With that being said, like I said, I delay as long as I possibly can, and if I do put one in, I make sure I only keep it in for as short as possible...I attempt to find literally any other alternative measure I can....to be at the very least a little less emotionally traumatic for the patient.

I work in an ICU where it seems every patient has loose stools. With that being said, I have only asked for a rectal tube one time in the past year and that was only because the patient was having a large amount of liquid stool every hour and his bottom was so raw that I thought it was best for his skin. I personally hate the tubes as they always seem to leak anyways, so it really doesn't save any time. In fact, i think some nurses assume the patient is clean with the tube in and does not inspect for leakage, so the stool sits around the tube for hours at a time, which just irritates the skin more. I am an advocate of good old fashioned peri care when the patient is incontinent. If the patient is frequently incontinent, I make sure to check every so often and get the patient cleaned up right away. I use a lot of barrier cream to protect the skin. To me it doesn't seem like any more work.

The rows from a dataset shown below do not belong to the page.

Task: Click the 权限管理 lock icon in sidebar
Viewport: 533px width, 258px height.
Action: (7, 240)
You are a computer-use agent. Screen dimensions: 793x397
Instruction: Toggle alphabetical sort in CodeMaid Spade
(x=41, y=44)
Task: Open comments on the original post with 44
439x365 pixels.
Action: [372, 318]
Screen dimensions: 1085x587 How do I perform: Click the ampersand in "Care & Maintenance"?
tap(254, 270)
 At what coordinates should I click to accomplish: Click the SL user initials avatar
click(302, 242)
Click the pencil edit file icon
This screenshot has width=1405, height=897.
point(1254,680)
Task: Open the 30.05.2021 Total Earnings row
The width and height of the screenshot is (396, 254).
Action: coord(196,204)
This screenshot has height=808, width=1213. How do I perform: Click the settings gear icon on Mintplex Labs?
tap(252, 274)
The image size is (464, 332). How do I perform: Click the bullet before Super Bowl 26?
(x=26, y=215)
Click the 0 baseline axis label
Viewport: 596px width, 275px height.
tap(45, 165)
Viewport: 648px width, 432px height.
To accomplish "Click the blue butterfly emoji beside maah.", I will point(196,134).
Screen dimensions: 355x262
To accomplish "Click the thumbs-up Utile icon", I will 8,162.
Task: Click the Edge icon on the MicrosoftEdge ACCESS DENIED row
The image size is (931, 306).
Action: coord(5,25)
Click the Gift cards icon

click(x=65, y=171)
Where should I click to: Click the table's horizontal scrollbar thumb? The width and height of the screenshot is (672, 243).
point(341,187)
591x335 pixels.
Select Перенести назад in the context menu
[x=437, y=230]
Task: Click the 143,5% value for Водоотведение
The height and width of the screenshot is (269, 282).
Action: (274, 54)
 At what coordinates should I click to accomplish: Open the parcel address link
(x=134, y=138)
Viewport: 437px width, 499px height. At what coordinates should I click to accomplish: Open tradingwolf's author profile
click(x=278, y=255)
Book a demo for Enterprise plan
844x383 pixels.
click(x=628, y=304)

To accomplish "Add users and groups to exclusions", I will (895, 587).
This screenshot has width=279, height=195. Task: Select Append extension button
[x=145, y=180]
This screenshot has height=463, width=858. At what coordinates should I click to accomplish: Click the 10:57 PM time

Our facility states that rectal tubes are to be used as a last resort reserved for those with skin breakdown and only for a short period of time s/t increased risk of a pressure wound developing from the balloon. Plus the patient needs to be placed on a bunch of bowel meds to ensure the stool remains liquid as to not clog the tube. I have never seen someone develop a pressure wound in their rectum from a rectal tube but I assume it is possible with a 30ml balloon sitting there on a pressure point.

Here is a link to one type of rectal tube, seems like there are several contraindications and potential complications.


Edited by Loo17

This isn't laziness talking imagine how uncomfortable it is to POOP on yourself and have to lay in it not to mention skin break down.

Just imagine how uncomfortable it is to have a tube and balloon up your butt.

I think you're now finally going to get to deal with all the poop you've been avoiding.

Do-over, ASN, RN

Specializes in CICU.

It is almost unbelievable how exciting it is to find that the rectal tube DID NOT LEAK ONE BIT in the two hours between turns.

I think they can help in some situations, but it is also an art and a science to position the system and the patient so that the tube drains and doesn't leak. Not to mention the large bag-o-poo hanging off the bed.

Sorry - edited to add, and its maybe off topic, but I sometimes wonder how people manage to clean themselves up after having a BM...

Do-over, ASN, RN

Specializes in CICU.

I think you're now finally going to get to deal with all the poop you've been avoiding.

Poo happens.

Thanks for all the responses, it was very helpful, all the posts mentioned things I didn't think about. Especially 87RN you mentioned many things I didn't consider. RNsRWe to answer your question more specifically we were assigned a block of rooms and were able to choose from that, we only got that luxury about mid way through the program, in the beginning we were assigned patients. Anyway thanks again everyone for taking time to answer my questions, much appreciated!